Uhhhh... MI60 was released in 2018. That's the same time as the P100 and the NVidia 1080, both of which have support for CUDA today (and even Blender rendering).

It says a lot about AMD's software support that AMD cannot support a professional level $5000+ card like MI60 as long as Nvidia can support a consumer card like the GTX 1080.

I don't know why Blender is faster on Nvidia GPUs and neither do you or anyone else, the CUDA backend isn't open source as far as I know so we don't know why it's faster, it could be hardware related. This is the point that I am making, you keep saying the software is worse but I can't see any conclusive evidence that really is the case, software isn't being developed on the AMD side of things for obvious market share reasons but this isn't proof the software is inferior.

blender/intern/cycles/kernel/device/gpu/kernel.h at main · blender/blender · GitHub

This is the CUDA / HIP / OneAPI source code to the Blender Cycles renderer kernel.
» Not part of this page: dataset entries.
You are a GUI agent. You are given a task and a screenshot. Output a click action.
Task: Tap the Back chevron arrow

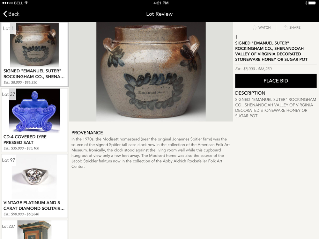(5, 14)
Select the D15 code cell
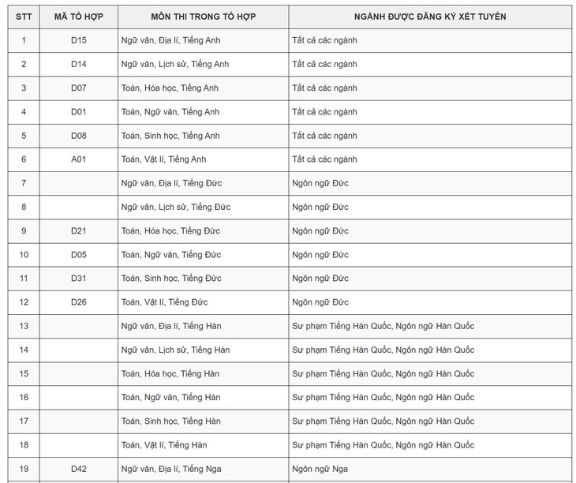 (79, 40)
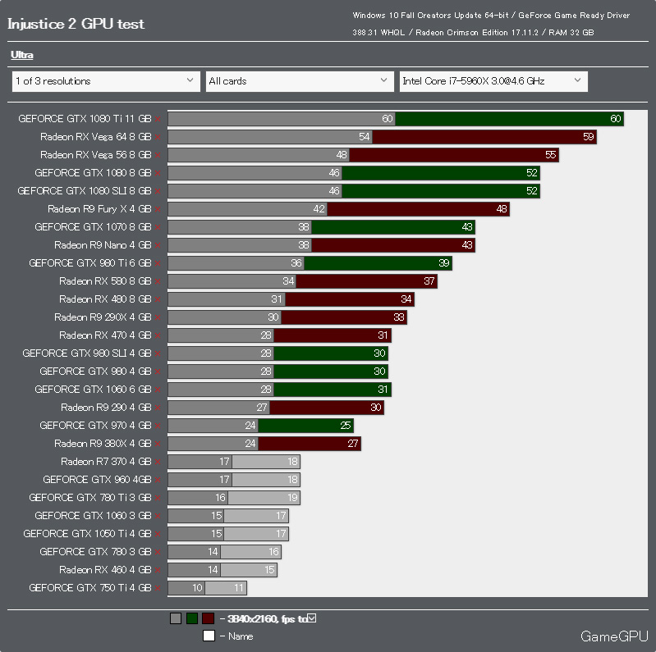The width and height of the screenshot is (656, 652).
Task: Open the Intel Core i7-5960X processor dropdown
Action: click(493, 81)
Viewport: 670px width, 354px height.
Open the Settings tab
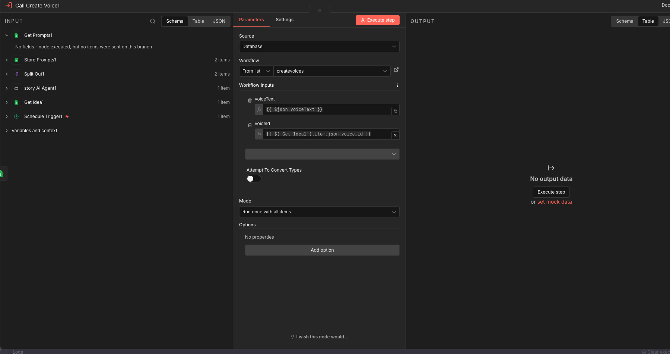(x=285, y=20)
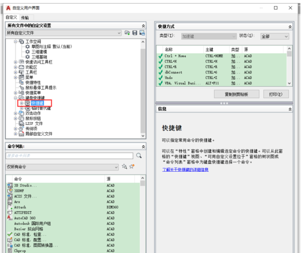The height and width of the screenshot is (253, 304).
Task: Switch to the 自定义 tab
Action: (11, 17)
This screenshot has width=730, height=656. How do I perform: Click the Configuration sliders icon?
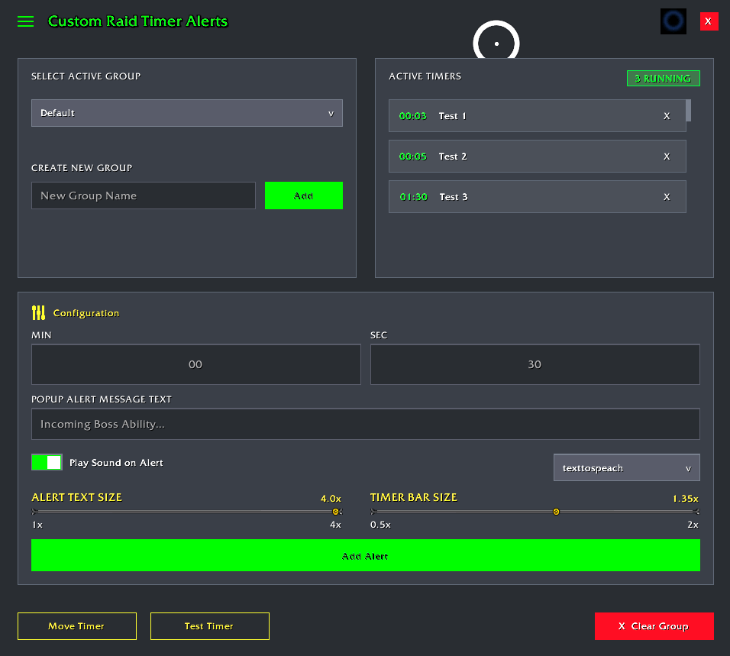(x=38, y=313)
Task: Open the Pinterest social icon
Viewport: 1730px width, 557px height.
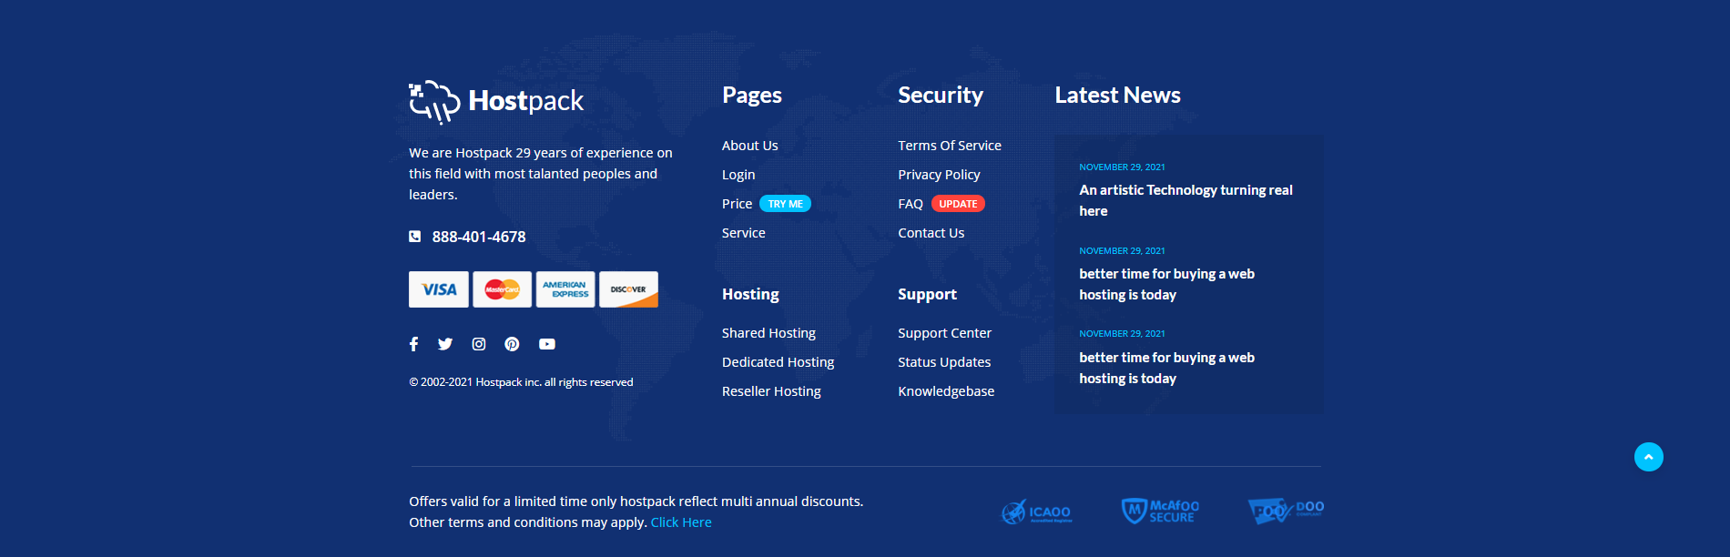Action: pos(512,344)
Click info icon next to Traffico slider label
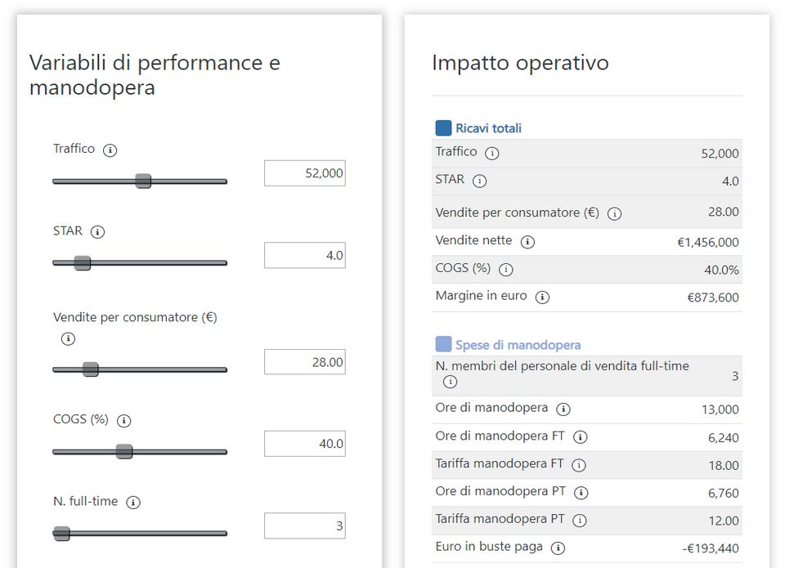The height and width of the screenshot is (568, 785). pos(110,150)
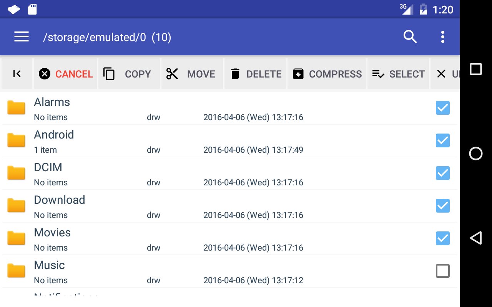Open the hamburger navigation menu
The height and width of the screenshot is (307, 492).
[22, 37]
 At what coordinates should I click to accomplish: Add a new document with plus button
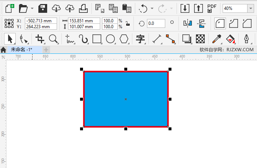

You can see that its largely the same code between AMD, NVidia and Intel.

Note: AMD's original contributions to Blender were the OpenCL kernels. Which if you haven't noticed, has been completely thrown away by the Blender team by Blender 4.0. Instead, the NVidia CUDA code has remained the same and instead the CUDA code serves as the basis for HIP and OneAPI today.

I dare you to pretend that I don't know much about Blender's kernels or GPU code. I'm not a professional or anything, but I did spend some time studying this code to learn my hobby GPU abilities. I've been reading this code and following its development for years at this point (albeit at a hobby level, but its seriously one of the best demonstrations of how GPU code evolves over time in a real project). The good, the bad, the lessons learned... Blender team has experienced it and they've exerpienced it in public.

AMD's code and optimizations were thrown out with OpenCL. That's the problem, the code reached a dead end and couldn't be built on top of anymore. Blender's CUDA in contrast has over a decade of growth and stability.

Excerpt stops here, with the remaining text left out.